» **Task brief**
Set down every entry once more, character for character.
───── Listed entries
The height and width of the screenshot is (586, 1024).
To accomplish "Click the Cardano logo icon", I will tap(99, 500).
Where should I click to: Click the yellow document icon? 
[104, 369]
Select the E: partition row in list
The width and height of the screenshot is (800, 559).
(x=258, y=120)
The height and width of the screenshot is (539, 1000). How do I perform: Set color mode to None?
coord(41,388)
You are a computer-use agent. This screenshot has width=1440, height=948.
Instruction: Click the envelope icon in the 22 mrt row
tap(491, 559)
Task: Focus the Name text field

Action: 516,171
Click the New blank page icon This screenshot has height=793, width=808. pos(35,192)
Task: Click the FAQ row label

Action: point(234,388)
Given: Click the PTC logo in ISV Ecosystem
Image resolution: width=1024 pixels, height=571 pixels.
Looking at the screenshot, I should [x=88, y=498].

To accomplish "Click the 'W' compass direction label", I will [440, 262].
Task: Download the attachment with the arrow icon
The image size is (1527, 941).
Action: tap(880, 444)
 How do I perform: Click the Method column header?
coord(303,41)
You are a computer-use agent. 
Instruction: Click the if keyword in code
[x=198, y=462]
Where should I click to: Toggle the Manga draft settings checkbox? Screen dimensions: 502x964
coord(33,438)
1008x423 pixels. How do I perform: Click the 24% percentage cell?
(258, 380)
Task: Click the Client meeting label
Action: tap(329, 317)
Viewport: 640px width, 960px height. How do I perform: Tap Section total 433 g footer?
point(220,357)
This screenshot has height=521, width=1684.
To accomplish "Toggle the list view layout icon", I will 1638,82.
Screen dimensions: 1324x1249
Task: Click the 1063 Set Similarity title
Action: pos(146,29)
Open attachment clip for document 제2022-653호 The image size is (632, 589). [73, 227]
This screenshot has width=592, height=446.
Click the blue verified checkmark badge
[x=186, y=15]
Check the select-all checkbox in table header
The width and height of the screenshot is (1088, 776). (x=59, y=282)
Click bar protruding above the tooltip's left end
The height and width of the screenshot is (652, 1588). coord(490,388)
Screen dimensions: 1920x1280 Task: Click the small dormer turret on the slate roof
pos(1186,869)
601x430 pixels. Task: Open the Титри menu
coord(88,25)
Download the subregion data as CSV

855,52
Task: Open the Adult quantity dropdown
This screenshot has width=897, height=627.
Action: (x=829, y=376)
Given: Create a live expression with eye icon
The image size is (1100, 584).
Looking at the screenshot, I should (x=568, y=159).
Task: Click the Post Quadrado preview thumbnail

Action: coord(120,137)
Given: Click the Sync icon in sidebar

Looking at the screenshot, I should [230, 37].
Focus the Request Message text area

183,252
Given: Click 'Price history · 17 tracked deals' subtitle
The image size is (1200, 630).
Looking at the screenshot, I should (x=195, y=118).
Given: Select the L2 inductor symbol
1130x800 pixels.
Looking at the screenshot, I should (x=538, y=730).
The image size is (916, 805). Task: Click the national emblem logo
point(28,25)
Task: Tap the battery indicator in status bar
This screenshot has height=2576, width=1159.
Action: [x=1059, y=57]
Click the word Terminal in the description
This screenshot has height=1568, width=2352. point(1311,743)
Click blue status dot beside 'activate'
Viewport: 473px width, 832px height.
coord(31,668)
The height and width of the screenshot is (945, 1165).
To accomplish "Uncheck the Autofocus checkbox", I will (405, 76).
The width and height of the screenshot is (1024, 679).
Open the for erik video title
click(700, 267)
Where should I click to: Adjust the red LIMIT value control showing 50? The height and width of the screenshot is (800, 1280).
──────────
» **Result**
The height and width of the screenshot is (586, 1024).
To accomplish "Click the Cardano logo icon", I will tap(99, 500).
Where should I click to: Click the yellow document icon? 
[104, 369]
Select the E: partition row in list
The width and height of the screenshot is (800, 559).
(x=258, y=120)
The height and width of the screenshot is (539, 1000). How do I perform: Set color mode to None?
coord(41,388)
You are a computer-use agent. This screenshot has width=1440, height=948.
Instruction: Click the envelope icon in the 22 mrt row
tap(491, 559)
Task: Focus the Name text field

Action: 516,171
Click the New blank page icon This screenshot has height=793, width=808. pos(35,192)
Task: Click the FAQ row label

Action: point(234,388)
Given: Click the PTC logo in ISV Ecosystem
Image resolution: width=1024 pixels, height=571 pixels.
Looking at the screenshot, I should [x=88, y=498].

To accomplish "Click the 'W' compass direction label", I will [440, 262].
Task: Download the attachment with the arrow icon
The image size is (1527, 941).
Action: tap(880, 444)
 How do I perform: Click the Method column header?
coord(303,41)
You are a computer-use agent. 
Instruction: Click the if keyword in code
[x=198, y=462]
Where should I click to: Toggle the Manga draft settings checkbox? Screen dimensions: 502x964
coord(33,438)
1008x423 pixels. How do I perform: Click the 24% percentage cell?
(258, 380)
Task: Click the Client meeting label
Action: tap(329, 317)
Viewport: 640px width, 960px height. How do I perform: Tap Section total 433 g footer?
point(220,357)
This screenshot has height=521, width=1684.
To accomplish "Toggle the list view layout icon", I will 1638,82.
Screen dimensions: 1324x1249
Task: Click the 1063 Set Similarity title
Action: pos(146,29)
Open attachment clip for document 제2022-653호 The image size is (632, 589). [73, 227]
This screenshot has width=592, height=446.
Click the blue verified checkmark badge
[x=186, y=15]
Check the select-all checkbox in table header
The width and height of the screenshot is (1088, 776). (x=59, y=282)
Click bar protruding above the tooltip's left end
The height and width of the screenshot is (652, 1588). coord(490,388)
Screen dimensions: 1920x1280 Task: Click the small dormer turret on the slate roof
pos(1186,869)
601x430 pixels. Task: Open the Титри menu
coord(88,25)
Download the subregion data as CSV

855,52
Task: Open the Adult quantity dropdown
This screenshot has width=897, height=627.
Action: (x=829, y=376)
Given: Create a live expression with eye icon
The image size is (1100, 584).
Looking at the screenshot, I should (x=568, y=159).
Task: Click the Post Quadrado preview thumbnail

Action: coord(120,137)
Given: Click the Sync icon in sidebar

Looking at the screenshot, I should [230, 37].
Focus the Request Message text area

183,252
Given: Click 'Price history · 17 tracked deals' subtitle
The image size is (1200, 630).
Looking at the screenshot, I should (x=195, y=118).
Given: Select the L2 inductor symbol
1130x800 pixels.
Looking at the screenshot, I should (x=538, y=730).
The image size is (916, 805). Task: Click the national emblem logo
point(28,25)
Task: Tap the battery indicator in status bar
This screenshot has height=2576, width=1159.
Action: [x=1059, y=57]
Click the word Terminal in the description
This screenshot has height=1568, width=2352. point(1311,743)
Click blue status dot beside 'activate'
Viewport: 473px width, 832px height.
coord(31,668)
The height and width of the screenshot is (945, 1165).
To accomplish "Uncheck the Autofocus checkbox", I will (405, 76).
The width and height of the screenshot is (1024, 679).
Open the for erik video title
click(700, 267)
Where should I click to: Adjust the red LIMIT value control showing 50? The height and width of the screenshot is (800, 1280).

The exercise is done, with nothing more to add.